▸ Exercise task: Pick out every line in the data below that contains the string "click", and copy each of those lines. Case counts.

▸ Supplied records:
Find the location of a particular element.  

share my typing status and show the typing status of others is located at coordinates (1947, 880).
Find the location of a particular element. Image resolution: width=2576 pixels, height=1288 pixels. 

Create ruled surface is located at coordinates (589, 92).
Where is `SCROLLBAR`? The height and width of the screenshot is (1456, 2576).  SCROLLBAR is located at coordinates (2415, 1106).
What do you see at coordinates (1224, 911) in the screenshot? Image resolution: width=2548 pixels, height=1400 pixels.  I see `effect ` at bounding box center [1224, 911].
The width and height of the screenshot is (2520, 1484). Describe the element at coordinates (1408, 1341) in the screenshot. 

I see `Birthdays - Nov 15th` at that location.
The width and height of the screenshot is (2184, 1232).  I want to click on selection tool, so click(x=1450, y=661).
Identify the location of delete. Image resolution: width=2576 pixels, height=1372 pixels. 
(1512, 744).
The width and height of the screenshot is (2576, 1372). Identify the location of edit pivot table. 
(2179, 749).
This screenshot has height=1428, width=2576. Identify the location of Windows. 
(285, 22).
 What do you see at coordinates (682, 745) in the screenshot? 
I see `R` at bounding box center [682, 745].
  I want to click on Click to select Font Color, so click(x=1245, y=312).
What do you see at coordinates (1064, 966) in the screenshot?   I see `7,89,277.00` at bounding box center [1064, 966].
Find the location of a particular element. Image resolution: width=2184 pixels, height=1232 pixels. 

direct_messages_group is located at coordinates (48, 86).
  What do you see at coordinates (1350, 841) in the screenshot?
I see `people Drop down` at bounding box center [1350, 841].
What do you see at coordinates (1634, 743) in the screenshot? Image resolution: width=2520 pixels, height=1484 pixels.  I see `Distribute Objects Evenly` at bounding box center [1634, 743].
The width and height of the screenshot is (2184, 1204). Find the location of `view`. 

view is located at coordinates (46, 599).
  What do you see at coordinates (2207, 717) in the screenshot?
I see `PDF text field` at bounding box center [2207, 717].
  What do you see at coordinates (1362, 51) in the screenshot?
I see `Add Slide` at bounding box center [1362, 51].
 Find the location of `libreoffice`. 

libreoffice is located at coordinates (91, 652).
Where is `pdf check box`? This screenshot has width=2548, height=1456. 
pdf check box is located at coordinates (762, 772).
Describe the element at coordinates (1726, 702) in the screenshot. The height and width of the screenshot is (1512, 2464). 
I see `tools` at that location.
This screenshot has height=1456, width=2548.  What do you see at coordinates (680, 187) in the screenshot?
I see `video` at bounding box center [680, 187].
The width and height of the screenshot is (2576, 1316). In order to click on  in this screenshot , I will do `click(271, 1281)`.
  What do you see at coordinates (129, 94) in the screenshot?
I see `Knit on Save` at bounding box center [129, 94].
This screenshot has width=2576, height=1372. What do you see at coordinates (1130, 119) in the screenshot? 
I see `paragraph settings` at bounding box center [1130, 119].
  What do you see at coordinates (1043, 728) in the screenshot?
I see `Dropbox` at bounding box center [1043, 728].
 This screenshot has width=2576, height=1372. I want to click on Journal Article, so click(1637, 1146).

▸ Written answer:
The width and height of the screenshot is (2184, 1232).  I want to click on selection tool, so click(x=1450, y=661).
  I want to click on Click to select Font Color, so click(x=1245, y=312).
The width and height of the screenshot is (2576, 1316). In order to click on  in this screenshot , I will do `click(271, 1281)`.
 This screenshot has width=2576, height=1372. I want to click on Journal Article, so click(1637, 1146).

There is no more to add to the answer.